Fitbit's upgraded Charge 2 fitness wearables failed to stimulate upgrades during the holidays. Image source: Fitbit.

What happened

Shares of Fitbit (NYSE:FIT) tumbled on Monday after the fitness wearables company announced disappointing holiday-quarter results. Fitbit fell well short of its previous sales guidance, announced a reorganization that will see its workforce slashed, and predicted that sales in 2017 would suffer a steep decline. The stock was down about 12% at 11 a.m. EST.

So what

Fitbit sold 6.5 million devices during the fourth quarter, down from 8.2 million during the fourth quarter of 2015. Revenue is now expected to come in between $572 million and $580 million, well below the company's previous guidance range of $725 million to $750 million. Fitbit produced $711 million of revenue during the fourth quarter of 2015.

Fitbit expects a non-GAAP (generally accepted accounting principles) net loss between $0.51 and $0.56 per share for the fourth quarter. Previously, the company had guided for a profit between $0.14 and $0.18 per share. In an effort to reduce costs, Fitbit announced a reorganization with the goal of slashing its annual operating expenses by $200 million. Part of the plan involves laying off 110 employees, or roughly 6% of its workforce.

Fitbit CEO James Park believes that the company's problems are temporary:

To address this reduction in growth and what we believe is a temporary slowdown and transition period, we are taking clear steps to reduce operating costs.
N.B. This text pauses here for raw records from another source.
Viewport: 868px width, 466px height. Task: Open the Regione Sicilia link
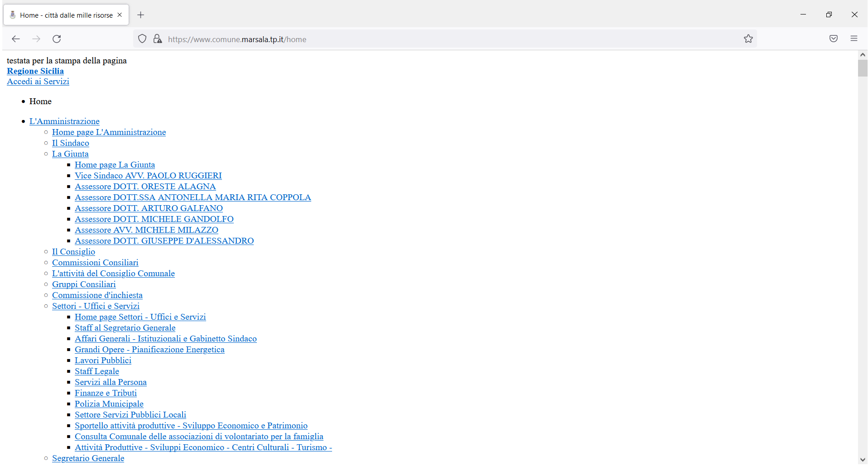[35, 71]
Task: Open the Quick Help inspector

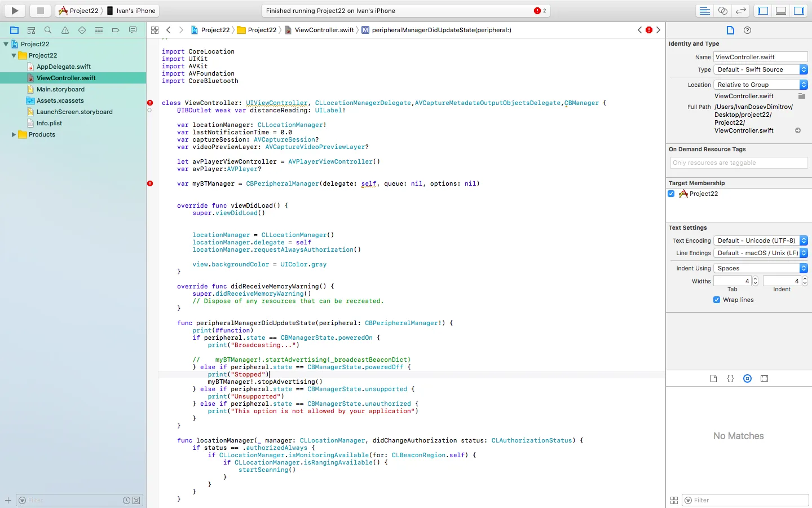Action: coord(747,30)
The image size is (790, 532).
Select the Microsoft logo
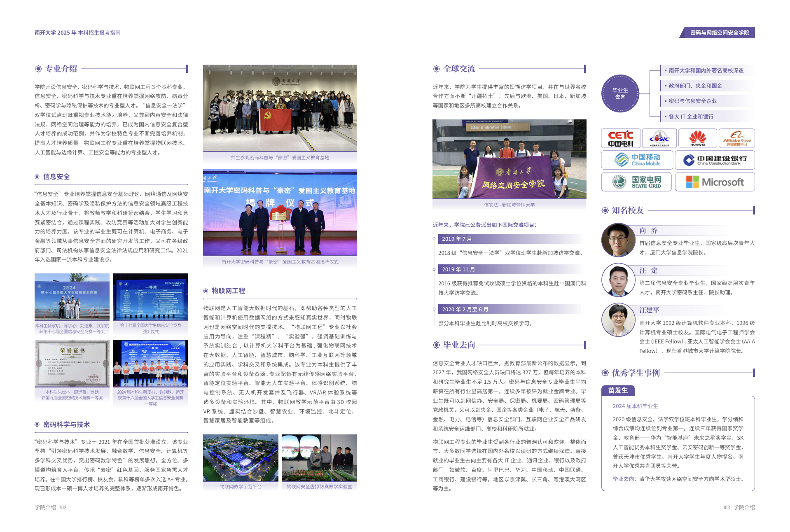pos(715,182)
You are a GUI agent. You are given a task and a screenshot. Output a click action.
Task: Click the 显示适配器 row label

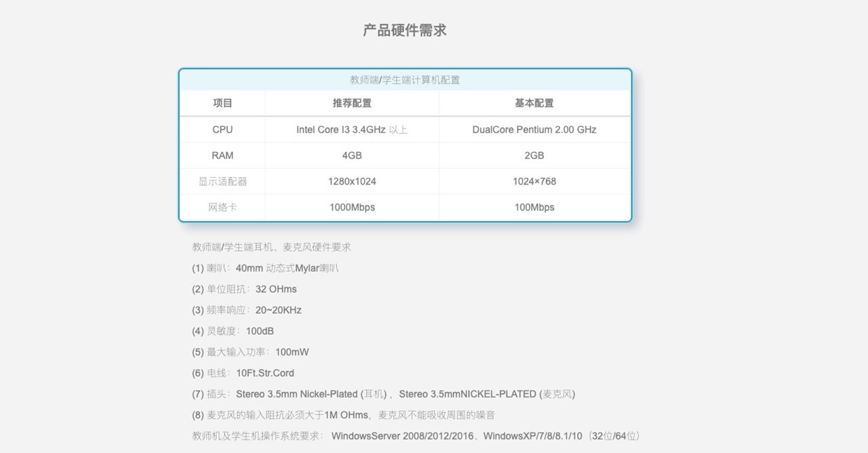222,181
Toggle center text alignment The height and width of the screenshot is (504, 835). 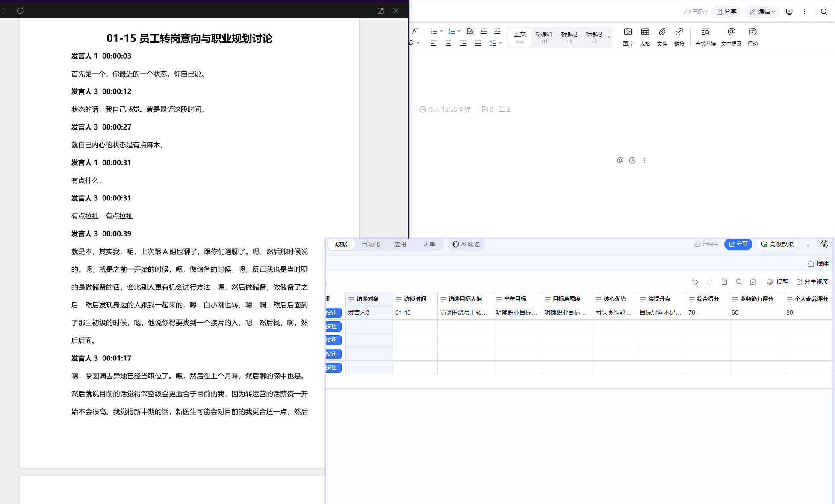coord(448,43)
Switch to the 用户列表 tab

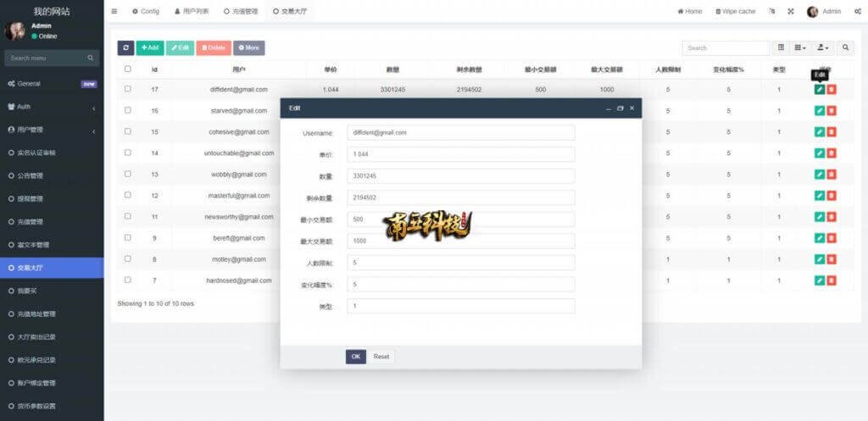coord(191,11)
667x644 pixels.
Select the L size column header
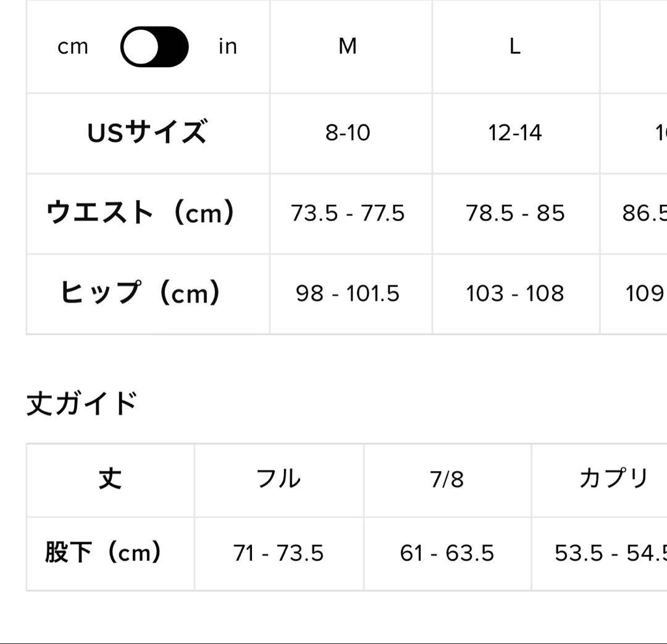(515, 46)
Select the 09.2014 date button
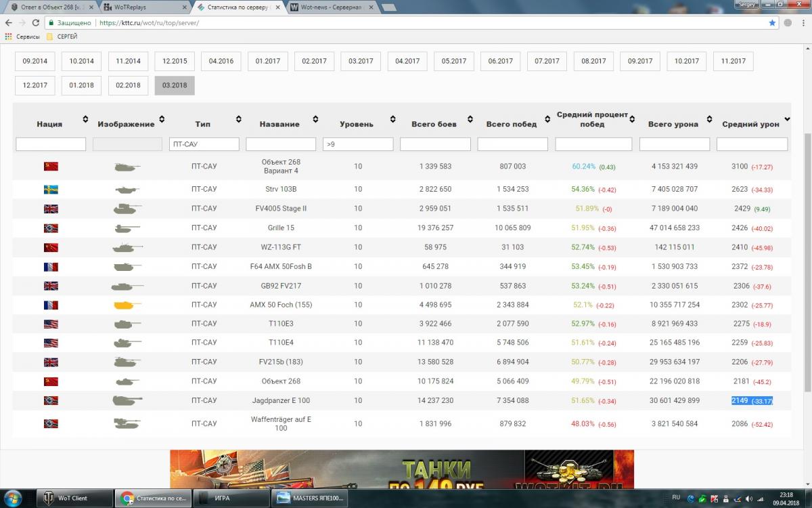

Looking forward, we believe Fitbit is in a unique position to stimulate new areas of demand by leveraging the data we collect to deliver a more personalized experience while developing upgraded versions of existing products and launching additional products to expand into new categories.

Now what

Despite Park's statement, Fitbit expects sales to drop considerably during 2017. The company guided for revenue between $1.5 billion and $1.7 billion, well below the $2.17 billion of revenue it now expects to report for 2016. This guidance also represents a decline from the $1.86 billion of revenue reported for 2015.

Along with lower revenue, Fitbit expects to produce a non-GAAP net loss between $0.22 and $0.44 per share this year. Free cash flow is also expected to turn negative, a loss between $50 million and $100 million. Park and CTO Eric Friedman, Fitbit's two co-founders, plan to reduce their 2017 salaries to $1 to reflect the company's struggles.

Fitbit's results now confirm that the company had major trouble convincing its existing installed base to upgrade to new models; sales fell off a cliff despite the company launching updates to its popular Charge and Flex products prior to the holidays. Fitbit will need to come up with something truly innovative in 2017 to drive revenue higher once again. Amid layoffs and cost cuts, the odds don't look good.